◆ **EXERCISE OBJECTIVE**: Repeat each of the following records word for word, leaving out the pictures.

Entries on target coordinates
====
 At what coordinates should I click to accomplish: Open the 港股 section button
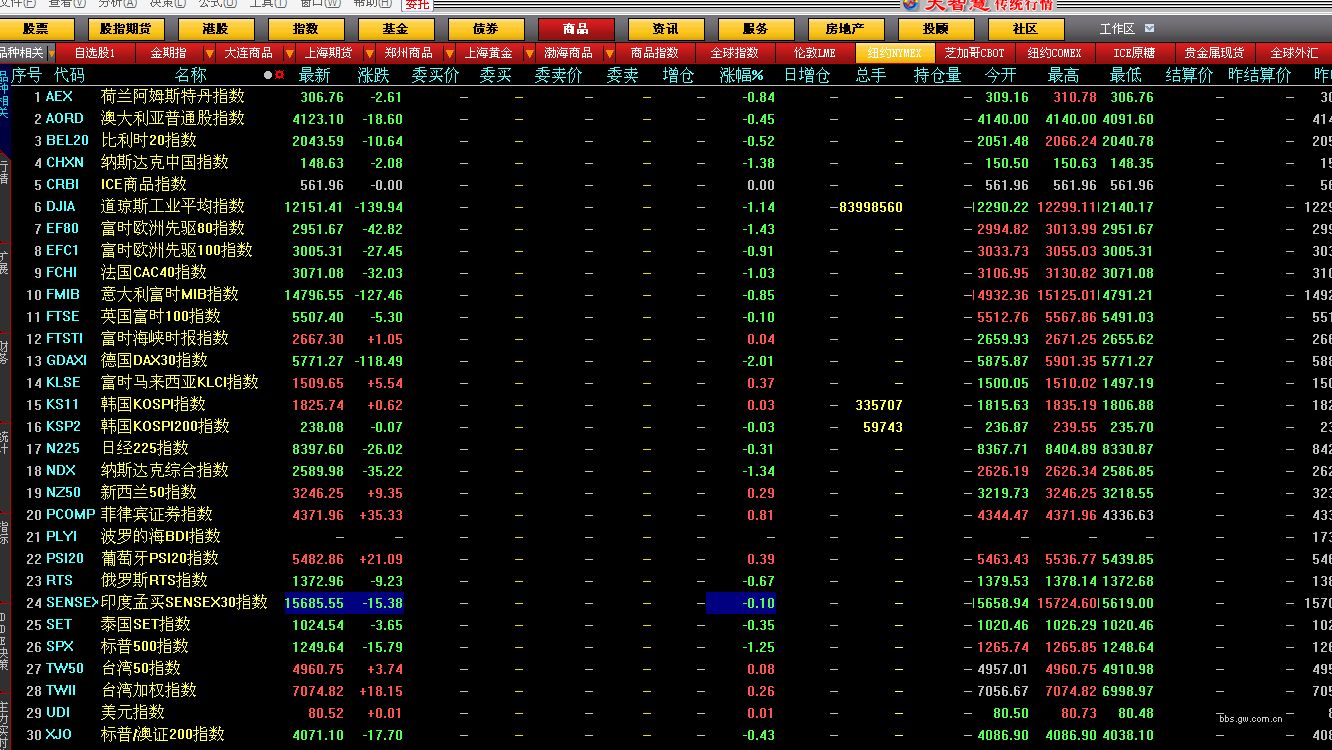(214, 29)
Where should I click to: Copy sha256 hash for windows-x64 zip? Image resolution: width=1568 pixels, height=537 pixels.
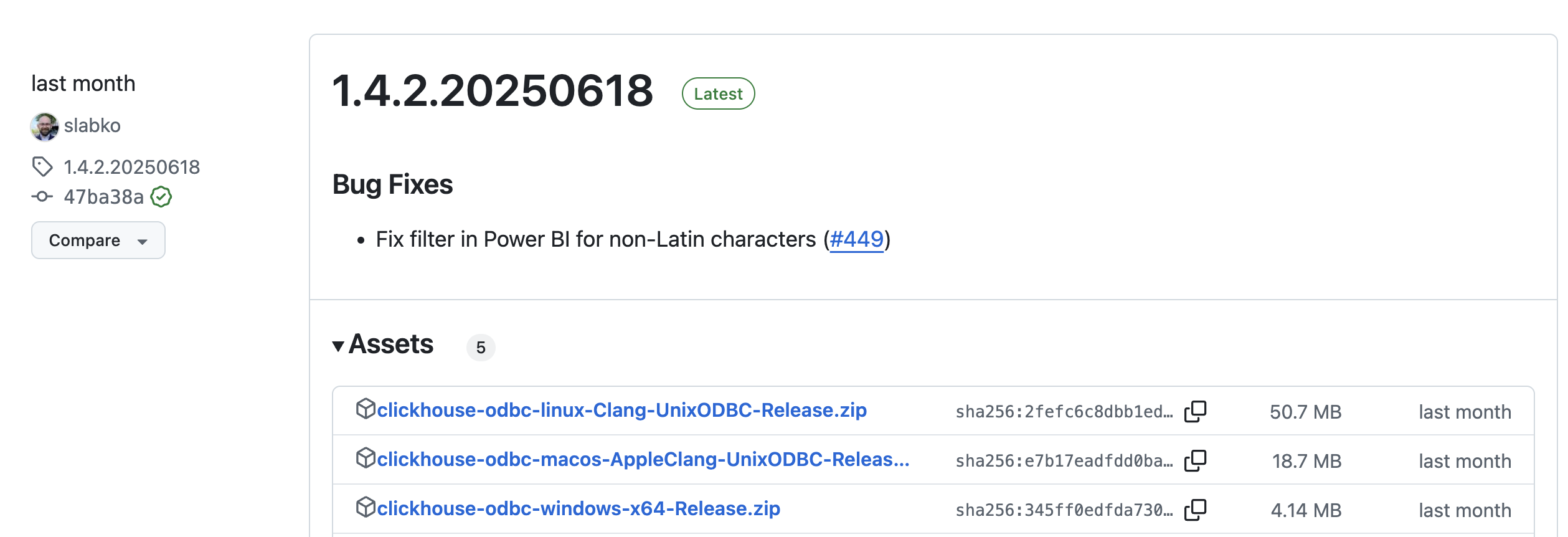pyautogui.click(x=1195, y=510)
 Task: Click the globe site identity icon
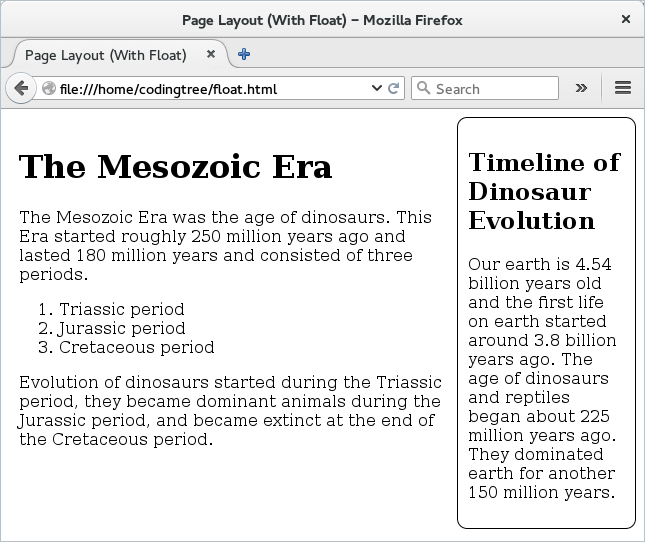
====
◆ **SOLUTION**:
 At what coordinates should I click to accomplish: Open the 港股 section button
(214, 29)
Where should I click to: Copy sha256 hash for windows-x64 zip? Image resolution: width=1568 pixels, height=537 pixels.
pyautogui.click(x=1195, y=510)
 Task: Click the globe site identity icon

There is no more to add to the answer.